**Your objective**
Reproduce the entries in full, with no changes.

══ Supplied material

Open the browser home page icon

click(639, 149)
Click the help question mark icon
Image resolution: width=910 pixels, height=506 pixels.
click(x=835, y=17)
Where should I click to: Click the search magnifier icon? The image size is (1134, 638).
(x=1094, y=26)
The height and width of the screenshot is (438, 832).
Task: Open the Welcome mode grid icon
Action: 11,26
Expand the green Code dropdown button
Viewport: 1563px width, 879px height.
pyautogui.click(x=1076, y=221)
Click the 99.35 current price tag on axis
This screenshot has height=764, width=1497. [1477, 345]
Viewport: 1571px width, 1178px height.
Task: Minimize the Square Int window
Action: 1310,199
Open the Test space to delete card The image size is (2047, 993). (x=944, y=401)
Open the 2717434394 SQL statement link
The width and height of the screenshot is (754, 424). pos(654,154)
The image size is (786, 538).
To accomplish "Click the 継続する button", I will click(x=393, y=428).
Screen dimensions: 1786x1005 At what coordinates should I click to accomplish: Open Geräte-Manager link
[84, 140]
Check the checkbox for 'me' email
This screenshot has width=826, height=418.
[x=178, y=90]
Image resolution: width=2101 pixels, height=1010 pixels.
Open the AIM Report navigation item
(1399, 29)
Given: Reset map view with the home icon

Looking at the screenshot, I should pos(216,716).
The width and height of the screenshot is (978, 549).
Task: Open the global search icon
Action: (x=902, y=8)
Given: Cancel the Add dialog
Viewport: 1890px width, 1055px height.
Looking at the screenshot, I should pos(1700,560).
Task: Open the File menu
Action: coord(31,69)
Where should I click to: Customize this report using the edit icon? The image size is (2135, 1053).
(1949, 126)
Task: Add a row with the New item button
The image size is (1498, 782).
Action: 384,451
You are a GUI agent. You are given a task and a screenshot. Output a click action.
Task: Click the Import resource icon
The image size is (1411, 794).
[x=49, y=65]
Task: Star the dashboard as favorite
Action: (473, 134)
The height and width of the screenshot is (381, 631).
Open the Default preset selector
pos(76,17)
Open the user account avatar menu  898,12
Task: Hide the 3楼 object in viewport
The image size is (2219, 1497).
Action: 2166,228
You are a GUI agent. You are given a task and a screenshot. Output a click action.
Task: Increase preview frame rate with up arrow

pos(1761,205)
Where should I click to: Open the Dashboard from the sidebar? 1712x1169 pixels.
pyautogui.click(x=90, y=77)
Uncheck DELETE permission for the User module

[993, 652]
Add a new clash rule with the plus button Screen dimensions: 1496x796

════

**Response below**
Open the browser home page icon

click(639, 149)
Click the help question mark icon
Image resolution: width=910 pixels, height=506 pixels.
click(x=835, y=17)
Where should I click to: Click the search magnifier icon? The image size is (1134, 638).
(x=1094, y=26)
The height and width of the screenshot is (438, 832).
Task: Open the Welcome mode grid icon
Action: 11,26
Expand the green Code dropdown button
Viewport: 1563px width, 879px height.
pyautogui.click(x=1076, y=221)
Click the 99.35 current price tag on axis
This screenshot has height=764, width=1497. [1477, 345]
Viewport: 1571px width, 1178px height.
Task: Minimize the Square Int window
Action: 1310,199
Open the Test space to delete card The image size is (2047, 993). (x=944, y=401)
Open the 2717434394 SQL statement link
The width and height of the screenshot is (754, 424). pos(654,154)
The image size is (786, 538).
To accomplish "Click the 継続する button", I will click(x=393, y=428).
Screen dimensions: 1786x1005 At what coordinates should I click to accomplish: Open Geräte-Manager link
[84, 140]
Check the checkbox for 'me' email
This screenshot has width=826, height=418.
[x=178, y=90]
Image resolution: width=2101 pixels, height=1010 pixels.
Open the AIM Report navigation item
(1399, 29)
Given: Reset map view with the home icon

Looking at the screenshot, I should pos(216,716).
The width and height of the screenshot is (978, 549).
Task: Open the global search icon
Action: (x=902, y=8)
Given: Cancel the Add dialog
Viewport: 1890px width, 1055px height.
Looking at the screenshot, I should pos(1700,560).
Task: Open the File menu
Action: coord(31,69)
Where should I click to: Customize this report using the edit icon? The image size is (2135, 1053).
(1949, 126)
Task: Add a row with the New item button
The image size is (1498, 782).
Action: 384,451
You are a GUI agent. You are given a task and a screenshot. Output a click action.
Task: Click the Import resource icon
The image size is (1411, 794).
[x=49, y=65]
Task: Star the dashboard as favorite
Action: (473, 134)
The height and width of the screenshot is (381, 631).
Open the Default preset selector
pos(76,17)
Open the user account avatar menu  898,12
Task: Hide the 3楼 object in viewport
The image size is (2219, 1497).
Action: 2166,228
You are a GUI agent. You are given a task and a screenshot. Output a click action.
Task: Increase preview frame rate with up arrow

pos(1761,205)
Where should I click to: Open the Dashboard from the sidebar? 1712x1169 pixels.
pyautogui.click(x=90, y=77)
Uncheck DELETE permission for the User module

[993, 652]
Add a new clash rule with the plus button Screen dimensions: 1496x796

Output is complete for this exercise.